Politik : „Auftrag erfüllt“

Lech Kaczynski wird nach ersten Prognosen neuer Präsident Polens / Donald Tusk räumt Niederlage ein Die 56 Jahre alten Zwillinge sind jetzt das mächtigste Bruderpaar Polens

Thomas Roser[Warschau]

Schon kurz nach Schließung der Wahllokale am Sonntagabend galt angesichts der klaren Prognosen als sicher: Der neue polnische Staatspräsident heißt Lech Kaczynski. Der Sieg des Warschauer Bürgermeisters bei den Präsidentenwahlen macht den Familienerfolg komplett. Denn Zwillingsbruder Jaroslaw, Parteivorsitzender der nationalkonservativen Recht und Gerechtigkeit (PiS), siegte vor sechs Wochen bei den Parlamentswahlen. Um die Chancen seines Bruders nicht zu gefährden, verzichtete Jaroslaw Kaczynski darauf, selbst die Regierung zu bilden und nominierte statt dessen den bisher eher unbekannten Finanzexperten Kazimierz Marcinkiewicz als Ministerpräsident.

Die Rechnung ging auf: Lech Kaczynski, der im ersten Wahlgang vor zwei Wochen noch knapp hinter dem liberalkonservativen Donald Tusk lag, erhielt in der entscheidenden Stichwahl nach ersten Prognosen 53,5 Prozent der Stimmen. Sein Bruder sei der wichtigste Wahlkampfstratege gewesen, sagte er vor seinen jubelnden Anhängern. Präsident Kaczynski könne dem PiS-Parteichef Kaczynski melden: „Herr Vorsitzender, Auftrag erfüllt!“ Damit sind die 56 Jahre alten Kaczynski-Zwillinge das mächtigste Bruderpaar Polens.

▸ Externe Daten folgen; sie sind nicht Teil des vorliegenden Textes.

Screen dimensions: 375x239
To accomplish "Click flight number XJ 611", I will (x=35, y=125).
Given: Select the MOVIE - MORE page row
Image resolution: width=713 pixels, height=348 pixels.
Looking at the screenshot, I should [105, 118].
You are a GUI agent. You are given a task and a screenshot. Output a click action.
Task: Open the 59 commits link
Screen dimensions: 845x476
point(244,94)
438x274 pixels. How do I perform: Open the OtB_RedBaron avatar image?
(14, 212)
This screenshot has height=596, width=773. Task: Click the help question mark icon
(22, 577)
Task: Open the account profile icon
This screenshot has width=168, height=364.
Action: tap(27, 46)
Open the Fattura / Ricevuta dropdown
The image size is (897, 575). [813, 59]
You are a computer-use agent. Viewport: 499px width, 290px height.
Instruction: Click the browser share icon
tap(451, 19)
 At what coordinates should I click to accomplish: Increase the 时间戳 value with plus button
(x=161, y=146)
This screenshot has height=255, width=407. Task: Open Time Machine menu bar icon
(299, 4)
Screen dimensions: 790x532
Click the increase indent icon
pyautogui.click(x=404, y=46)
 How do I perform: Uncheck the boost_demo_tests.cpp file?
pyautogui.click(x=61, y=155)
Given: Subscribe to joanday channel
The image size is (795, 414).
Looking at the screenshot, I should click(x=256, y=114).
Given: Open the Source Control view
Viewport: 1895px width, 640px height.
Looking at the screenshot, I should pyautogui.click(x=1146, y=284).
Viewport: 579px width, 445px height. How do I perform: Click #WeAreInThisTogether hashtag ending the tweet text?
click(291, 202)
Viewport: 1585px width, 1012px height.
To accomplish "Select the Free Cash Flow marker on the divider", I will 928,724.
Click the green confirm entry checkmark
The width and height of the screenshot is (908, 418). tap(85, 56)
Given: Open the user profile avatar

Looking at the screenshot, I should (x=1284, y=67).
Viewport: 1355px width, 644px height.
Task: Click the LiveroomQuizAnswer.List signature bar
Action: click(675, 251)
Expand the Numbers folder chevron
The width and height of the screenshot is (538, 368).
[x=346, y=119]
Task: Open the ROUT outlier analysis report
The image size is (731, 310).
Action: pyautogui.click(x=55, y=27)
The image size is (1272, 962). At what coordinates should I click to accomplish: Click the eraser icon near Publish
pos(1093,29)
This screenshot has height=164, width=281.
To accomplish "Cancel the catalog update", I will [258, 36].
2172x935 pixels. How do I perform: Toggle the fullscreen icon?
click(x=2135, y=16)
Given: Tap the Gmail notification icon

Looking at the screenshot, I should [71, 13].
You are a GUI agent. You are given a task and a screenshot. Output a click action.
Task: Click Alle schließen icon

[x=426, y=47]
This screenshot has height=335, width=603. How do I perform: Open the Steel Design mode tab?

Jaroslaw Kaczynski hat auch ohne Regierungsamt entscheidenden Einfluss in der vor vier Jahren gemeinsam mit seinem Bruder gegründeten Partei. Nun wollen die beiden Brüder ein neues, ein anderes Polen, die so genannte Vierte Republik. Die Zeit seit dem Ende des Kommunismus im Jahr 1989 ist für sie nur eine ungeliebte Übergangsperiode, die abgewirtschaftete „Dritte Republik“. Als Bürgermeister von Warschau hatte Lech Kaczynski Schwulenparaden verboten und gegen käuflichen Sex gekämpft. Als Staatspräsident will der einstige Justizminister dazu beitragen, dass Polizei und Justiz mehr Vollmachten erhalten.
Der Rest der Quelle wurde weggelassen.